I believe the responsibility lies with industry to clean up their produce - but households have to know how to manage the risk that has been foisted on us.
Below is some of the most authoritative, up-to-date and independent advice from Public Health England.
There are four essential things you need to know:
1. Cover and chill raw chicken
Cover raw chicken and store at the bottom of the fridge so juices cannot drip on to other foods and contaminate them with food poisoning bacteria such as campylobacter.
2. Don’t wash raw chicken
Thorough cooking will kill any bacteria present, including campylobacter, while washing chicken can spread germs around the kitchen by splashing.
3. Wash used utensils
Thoroughly wash and clean all utensils, chopping boards and surfaces used to prepare raw chicken.

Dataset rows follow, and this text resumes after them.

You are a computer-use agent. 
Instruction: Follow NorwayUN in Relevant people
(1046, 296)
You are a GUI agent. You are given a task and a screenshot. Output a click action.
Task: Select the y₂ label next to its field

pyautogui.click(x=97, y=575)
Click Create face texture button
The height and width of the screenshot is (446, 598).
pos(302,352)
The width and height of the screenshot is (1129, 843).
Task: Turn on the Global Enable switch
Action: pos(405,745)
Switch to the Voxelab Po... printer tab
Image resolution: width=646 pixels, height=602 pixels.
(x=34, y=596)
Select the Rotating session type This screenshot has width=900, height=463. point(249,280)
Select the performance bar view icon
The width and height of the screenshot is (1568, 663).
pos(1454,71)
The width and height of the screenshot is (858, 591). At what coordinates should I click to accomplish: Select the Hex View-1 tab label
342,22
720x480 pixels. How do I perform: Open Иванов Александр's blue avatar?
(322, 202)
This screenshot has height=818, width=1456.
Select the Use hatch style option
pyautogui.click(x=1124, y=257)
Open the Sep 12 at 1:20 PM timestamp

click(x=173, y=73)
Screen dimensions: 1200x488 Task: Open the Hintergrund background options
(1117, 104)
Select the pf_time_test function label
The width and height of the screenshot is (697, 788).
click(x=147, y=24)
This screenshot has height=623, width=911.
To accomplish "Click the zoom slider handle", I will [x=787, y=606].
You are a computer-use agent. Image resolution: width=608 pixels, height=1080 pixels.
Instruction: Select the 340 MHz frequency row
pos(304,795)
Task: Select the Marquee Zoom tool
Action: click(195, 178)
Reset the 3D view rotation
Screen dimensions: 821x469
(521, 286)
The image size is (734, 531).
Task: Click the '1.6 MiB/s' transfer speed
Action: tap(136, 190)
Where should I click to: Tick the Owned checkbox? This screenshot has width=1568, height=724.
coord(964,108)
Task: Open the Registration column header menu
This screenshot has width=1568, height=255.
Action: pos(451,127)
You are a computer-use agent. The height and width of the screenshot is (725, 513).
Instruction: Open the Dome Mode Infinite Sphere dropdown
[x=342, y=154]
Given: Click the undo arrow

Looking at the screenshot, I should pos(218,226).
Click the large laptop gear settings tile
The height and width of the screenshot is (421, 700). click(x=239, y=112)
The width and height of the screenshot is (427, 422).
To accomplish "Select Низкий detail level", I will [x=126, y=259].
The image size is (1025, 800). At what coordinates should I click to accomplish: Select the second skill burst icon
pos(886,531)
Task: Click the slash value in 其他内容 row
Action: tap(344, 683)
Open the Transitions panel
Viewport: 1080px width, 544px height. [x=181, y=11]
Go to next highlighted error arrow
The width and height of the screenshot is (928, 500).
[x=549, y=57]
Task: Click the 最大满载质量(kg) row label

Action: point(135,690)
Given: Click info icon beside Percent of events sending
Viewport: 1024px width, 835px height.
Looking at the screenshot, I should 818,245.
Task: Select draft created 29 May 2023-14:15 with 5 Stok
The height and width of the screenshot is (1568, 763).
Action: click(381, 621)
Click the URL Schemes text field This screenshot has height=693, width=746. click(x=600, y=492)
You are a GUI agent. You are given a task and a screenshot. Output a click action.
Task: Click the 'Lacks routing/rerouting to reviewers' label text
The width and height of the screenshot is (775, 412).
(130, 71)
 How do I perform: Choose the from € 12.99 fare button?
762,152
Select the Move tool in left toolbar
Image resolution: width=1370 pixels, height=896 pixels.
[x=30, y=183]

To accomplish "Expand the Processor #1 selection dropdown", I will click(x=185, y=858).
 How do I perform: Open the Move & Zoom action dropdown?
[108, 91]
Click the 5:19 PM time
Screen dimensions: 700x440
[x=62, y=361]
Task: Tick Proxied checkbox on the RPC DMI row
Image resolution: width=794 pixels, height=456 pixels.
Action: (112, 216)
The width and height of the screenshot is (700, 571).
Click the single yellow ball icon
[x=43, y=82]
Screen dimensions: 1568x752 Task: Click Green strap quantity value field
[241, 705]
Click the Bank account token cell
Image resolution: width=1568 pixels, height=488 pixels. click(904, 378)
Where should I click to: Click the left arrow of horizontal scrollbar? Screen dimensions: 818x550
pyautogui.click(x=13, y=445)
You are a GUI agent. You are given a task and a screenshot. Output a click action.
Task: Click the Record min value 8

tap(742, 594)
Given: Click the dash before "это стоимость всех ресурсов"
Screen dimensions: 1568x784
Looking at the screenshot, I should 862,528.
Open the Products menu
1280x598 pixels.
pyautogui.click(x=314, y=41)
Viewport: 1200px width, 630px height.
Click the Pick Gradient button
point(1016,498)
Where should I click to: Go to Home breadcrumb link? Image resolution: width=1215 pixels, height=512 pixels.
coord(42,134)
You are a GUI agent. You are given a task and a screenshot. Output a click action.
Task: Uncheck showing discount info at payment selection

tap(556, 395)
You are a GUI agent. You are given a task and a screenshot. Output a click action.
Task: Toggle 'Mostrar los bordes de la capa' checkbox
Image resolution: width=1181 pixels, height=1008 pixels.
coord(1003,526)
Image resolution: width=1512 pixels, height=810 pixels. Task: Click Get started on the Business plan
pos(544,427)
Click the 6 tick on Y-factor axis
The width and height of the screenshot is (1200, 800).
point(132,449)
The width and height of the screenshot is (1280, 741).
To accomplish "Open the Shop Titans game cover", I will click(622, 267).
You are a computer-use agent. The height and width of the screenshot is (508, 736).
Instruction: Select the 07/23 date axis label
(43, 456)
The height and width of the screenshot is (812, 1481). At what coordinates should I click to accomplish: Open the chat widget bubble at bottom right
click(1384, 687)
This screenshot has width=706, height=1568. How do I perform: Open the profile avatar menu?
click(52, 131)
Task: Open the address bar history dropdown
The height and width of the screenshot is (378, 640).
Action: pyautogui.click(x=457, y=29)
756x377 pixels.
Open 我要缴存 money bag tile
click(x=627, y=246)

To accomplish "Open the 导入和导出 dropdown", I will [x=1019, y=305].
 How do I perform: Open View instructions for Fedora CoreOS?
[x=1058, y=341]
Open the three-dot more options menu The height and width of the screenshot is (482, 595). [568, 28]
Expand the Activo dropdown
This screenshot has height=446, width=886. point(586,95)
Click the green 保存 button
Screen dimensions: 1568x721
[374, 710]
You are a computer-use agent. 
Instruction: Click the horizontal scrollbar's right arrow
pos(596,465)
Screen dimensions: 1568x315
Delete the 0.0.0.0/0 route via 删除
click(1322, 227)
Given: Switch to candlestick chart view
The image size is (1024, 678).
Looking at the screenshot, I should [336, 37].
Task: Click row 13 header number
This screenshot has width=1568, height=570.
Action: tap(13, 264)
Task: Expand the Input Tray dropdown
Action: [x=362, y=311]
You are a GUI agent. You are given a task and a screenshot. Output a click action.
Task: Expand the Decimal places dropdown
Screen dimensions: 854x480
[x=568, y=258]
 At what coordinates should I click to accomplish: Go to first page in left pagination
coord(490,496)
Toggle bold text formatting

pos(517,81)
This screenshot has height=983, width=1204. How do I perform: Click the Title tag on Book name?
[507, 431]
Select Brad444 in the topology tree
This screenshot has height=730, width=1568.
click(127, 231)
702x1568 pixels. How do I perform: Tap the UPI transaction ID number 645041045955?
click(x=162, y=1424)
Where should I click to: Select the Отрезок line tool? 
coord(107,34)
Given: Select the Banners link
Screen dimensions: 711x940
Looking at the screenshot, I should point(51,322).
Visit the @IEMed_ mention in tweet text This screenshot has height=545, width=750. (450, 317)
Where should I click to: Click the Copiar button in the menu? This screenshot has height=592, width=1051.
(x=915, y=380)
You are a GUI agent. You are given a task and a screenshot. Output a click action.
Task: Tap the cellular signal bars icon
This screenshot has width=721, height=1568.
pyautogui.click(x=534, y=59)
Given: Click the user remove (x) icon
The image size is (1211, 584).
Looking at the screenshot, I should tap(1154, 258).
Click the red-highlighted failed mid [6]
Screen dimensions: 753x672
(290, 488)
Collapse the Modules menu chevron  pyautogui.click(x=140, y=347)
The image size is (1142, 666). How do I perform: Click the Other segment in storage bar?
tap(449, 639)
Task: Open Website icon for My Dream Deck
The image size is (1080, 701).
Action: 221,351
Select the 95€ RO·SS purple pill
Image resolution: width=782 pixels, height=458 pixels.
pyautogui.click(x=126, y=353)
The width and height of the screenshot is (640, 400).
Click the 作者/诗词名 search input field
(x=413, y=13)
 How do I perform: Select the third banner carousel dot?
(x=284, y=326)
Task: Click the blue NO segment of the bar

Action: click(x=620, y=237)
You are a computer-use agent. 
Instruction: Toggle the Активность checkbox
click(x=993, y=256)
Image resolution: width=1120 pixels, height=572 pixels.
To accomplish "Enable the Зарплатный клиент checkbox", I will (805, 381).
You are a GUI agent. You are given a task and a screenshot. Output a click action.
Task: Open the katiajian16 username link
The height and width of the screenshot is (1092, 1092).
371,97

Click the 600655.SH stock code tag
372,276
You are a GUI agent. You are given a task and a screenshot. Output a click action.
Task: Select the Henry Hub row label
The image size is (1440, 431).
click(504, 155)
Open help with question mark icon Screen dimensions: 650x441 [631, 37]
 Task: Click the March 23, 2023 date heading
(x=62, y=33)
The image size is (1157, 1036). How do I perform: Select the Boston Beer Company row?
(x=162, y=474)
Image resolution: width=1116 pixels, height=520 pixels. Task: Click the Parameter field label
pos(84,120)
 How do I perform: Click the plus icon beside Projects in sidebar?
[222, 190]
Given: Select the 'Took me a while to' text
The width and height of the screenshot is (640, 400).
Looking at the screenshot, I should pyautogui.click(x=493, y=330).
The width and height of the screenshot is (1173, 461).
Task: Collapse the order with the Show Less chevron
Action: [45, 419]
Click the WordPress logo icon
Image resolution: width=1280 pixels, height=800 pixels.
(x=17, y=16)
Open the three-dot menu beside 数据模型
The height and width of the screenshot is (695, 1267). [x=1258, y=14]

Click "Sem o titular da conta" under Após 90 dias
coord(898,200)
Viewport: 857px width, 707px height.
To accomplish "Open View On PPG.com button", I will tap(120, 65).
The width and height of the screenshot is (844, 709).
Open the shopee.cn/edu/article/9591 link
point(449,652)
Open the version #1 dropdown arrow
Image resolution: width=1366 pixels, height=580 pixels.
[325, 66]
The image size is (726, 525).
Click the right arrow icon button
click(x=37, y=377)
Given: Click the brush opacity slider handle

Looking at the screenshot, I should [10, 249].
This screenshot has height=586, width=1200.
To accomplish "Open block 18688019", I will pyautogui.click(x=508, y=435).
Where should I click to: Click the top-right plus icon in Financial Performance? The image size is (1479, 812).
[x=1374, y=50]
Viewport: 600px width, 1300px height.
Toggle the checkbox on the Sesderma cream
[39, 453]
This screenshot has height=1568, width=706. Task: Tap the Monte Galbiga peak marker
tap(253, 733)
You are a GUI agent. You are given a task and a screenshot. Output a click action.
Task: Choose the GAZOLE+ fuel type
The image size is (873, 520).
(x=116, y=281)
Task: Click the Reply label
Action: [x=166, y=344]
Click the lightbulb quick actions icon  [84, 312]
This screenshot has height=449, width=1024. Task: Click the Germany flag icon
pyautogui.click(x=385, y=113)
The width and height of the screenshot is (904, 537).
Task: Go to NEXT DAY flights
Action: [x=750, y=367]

Wash hands thoroughly with soap and warm water after handling raw chicken.
This helps stop the spread of campylobacter by avoiding cross-contamination.
4. Cook chicken thoroughly
Make sure chicken is steaming hot all the way through before serving.
Cut into the thickest part of the meat and check that it is steaming hot with no pink meat and that the juices run clear.
ITV News has obtained exclusive new research from one of Britain's most respected food laboratories.
Leatherhead Food interviewed 1,500 home cooks anonymously - and what they discovered gives a unique insight into the usually hidden secrets of Britain's kitchens:
A third don't wash their hands unless they look grubby - the food poisoning bacteria is invisible
87% say their tea towels are less than spotless with 1 in 100 admitting they are "disgusting"
A third don't know what campylobacter is
74% don't have a kitchen thermometer to test if chicken is cooked thoroughly
"We need a step change in behaviour in the kitchen, Professor Tony Hines told ITV News.